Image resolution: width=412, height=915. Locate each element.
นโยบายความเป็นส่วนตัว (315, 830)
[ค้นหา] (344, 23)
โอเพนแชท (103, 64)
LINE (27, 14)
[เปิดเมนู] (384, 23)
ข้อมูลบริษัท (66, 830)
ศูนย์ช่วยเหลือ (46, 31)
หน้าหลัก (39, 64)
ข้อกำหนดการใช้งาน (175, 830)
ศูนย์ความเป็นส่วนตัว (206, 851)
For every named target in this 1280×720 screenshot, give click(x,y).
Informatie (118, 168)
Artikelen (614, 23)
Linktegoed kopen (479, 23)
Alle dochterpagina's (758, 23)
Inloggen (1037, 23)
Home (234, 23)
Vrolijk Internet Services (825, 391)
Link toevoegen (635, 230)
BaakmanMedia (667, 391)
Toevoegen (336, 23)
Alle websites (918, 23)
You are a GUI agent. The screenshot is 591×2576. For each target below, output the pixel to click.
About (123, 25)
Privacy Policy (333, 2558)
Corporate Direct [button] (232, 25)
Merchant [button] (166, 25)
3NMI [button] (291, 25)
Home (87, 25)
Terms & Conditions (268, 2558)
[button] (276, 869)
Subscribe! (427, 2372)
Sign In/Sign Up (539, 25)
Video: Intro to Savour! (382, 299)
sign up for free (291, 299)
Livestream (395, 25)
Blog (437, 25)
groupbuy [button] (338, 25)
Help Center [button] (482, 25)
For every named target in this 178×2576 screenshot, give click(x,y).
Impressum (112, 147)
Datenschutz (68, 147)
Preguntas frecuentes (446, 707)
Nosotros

● Task requirements: Please repeat the complete material exactly, with nothing omitted.

● Answer to the problem:
Image resolution: width=412, height=915. Locate each element.
นโยบายความเป็นส่วนตัว (315, 830)
[ค้นหา] (344, 23)
โอเพนแชท (103, 64)
LINE (27, 14)
[เปิดเมนู] (384, 23)
ข้อมูลบริษัท (66, 830)
ศูนย์ช่วยเหลือ (46, 31)
หน้าหลัก (39, 64)
ข้อกำหนดการใช้งาน (175, 830)
ศูนย์ความเป็นส่วนตัว (206, 851)
For every named target in this 1280×720 screenshot, give click(x,y).
Informatie (118, 168)
Artikelen (614, 23)
Linktegoed kopen (479, 23)
Alle dochterpagina's (758, 23)
Inloggen (1037, 23)
Home (234, 23)
Vrolijk Internet Services (825, 391)
Link toevoegen (635, 230)
BaakmanMedia (667, 391)
Toevoegen (336, 23)
Alle websites (918, 23)
You are a GUI agent. The screenshot is 591×2576. For each target below, output the pixel to click.
About (123, 25)
Privacy Policy (333, 2558)
Corporate Direct [button] (232, 25)
Merchant [button] (166, 25)
3NMI [button] (291, 25)
Home (87, 25)
Terms & Conditions (268, 2558)
[button] (276, 869)
Subscribe! (427, 2372)
Sign In/Sign Up (539, 25)
Video: Intro to Savour! (382, 299)
sign up for free (291, 299)
Livestream (395, 25)
Blog (437, 25)
groupbuy [button] (338, 25)
Help Center [button] (482, 25)
For every named target in this 178×2576 screenshot, give click(x,y).
Impressum (112, 147)
Datenschutz (68, 147)
Preguntas frecuentes (446, 707)
Nosotros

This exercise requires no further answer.